Konsekuensinya, untuk mengurangi beban operasional PLN tentu akan mengurangi produksi listrik dari pembangkitnya sendiri demi dapat menyerap produksi listrik dari IPP.
Buktinya, produksi listrik dari pembangkit milik PLN pada 2022 hanya tumbuh 1,13 persen. Sedangkan pertumbuhan pembelian listrik dari IPP mencapai 16,6 persen.

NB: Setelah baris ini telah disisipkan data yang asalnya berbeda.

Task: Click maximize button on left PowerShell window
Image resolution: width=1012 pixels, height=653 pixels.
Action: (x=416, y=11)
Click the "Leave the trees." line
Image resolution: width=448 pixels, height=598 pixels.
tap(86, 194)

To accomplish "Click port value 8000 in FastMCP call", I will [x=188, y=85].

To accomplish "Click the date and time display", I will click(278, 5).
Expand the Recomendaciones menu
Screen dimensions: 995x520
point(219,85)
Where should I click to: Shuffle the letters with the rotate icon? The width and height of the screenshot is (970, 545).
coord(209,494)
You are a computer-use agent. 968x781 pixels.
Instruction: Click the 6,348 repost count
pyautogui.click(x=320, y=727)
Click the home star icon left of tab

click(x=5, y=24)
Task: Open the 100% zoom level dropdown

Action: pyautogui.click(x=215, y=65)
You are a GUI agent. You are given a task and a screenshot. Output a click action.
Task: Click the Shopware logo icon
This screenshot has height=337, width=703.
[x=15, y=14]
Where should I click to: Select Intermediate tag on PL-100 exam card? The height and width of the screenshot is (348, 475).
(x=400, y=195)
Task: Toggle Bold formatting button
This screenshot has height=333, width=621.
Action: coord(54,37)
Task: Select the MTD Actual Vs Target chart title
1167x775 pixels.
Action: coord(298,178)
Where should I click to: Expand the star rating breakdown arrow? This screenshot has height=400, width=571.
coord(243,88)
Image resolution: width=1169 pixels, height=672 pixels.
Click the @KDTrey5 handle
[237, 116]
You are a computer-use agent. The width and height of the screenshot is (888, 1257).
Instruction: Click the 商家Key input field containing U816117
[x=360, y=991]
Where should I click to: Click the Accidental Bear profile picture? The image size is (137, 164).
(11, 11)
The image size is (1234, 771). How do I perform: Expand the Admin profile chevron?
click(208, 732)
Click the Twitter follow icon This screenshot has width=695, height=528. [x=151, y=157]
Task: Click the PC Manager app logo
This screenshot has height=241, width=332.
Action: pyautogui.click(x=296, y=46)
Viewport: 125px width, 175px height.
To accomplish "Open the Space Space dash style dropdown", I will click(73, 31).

Di sisi lain, Abra mengingatkan bahwa kondisi besarnya pasokan berlebih tersebut juga tidak lepas dari melesetnya asumsi pertumbuhan permintaan listrik, di mana pada RUPTL 2019-2028 ditargetkan pertumbuhan permintaan rata-rata 6,4 persen per tahun, namun realisasinya selama 2015-2021 rata-rata hanya 3,5 persen per tahun.
Dengan masuknya skema power wheeling maka akan berpotensi menggerus penjualan listrik (demand organic) PLN lebih banyak lagi hingga 10-30 persen.
Dengan demikian, skema power wheeling juga pasti akan menambah risiko melonjaknya over supply listrik sehingga bakal berdampak terhadap kesehatan keuangan negara.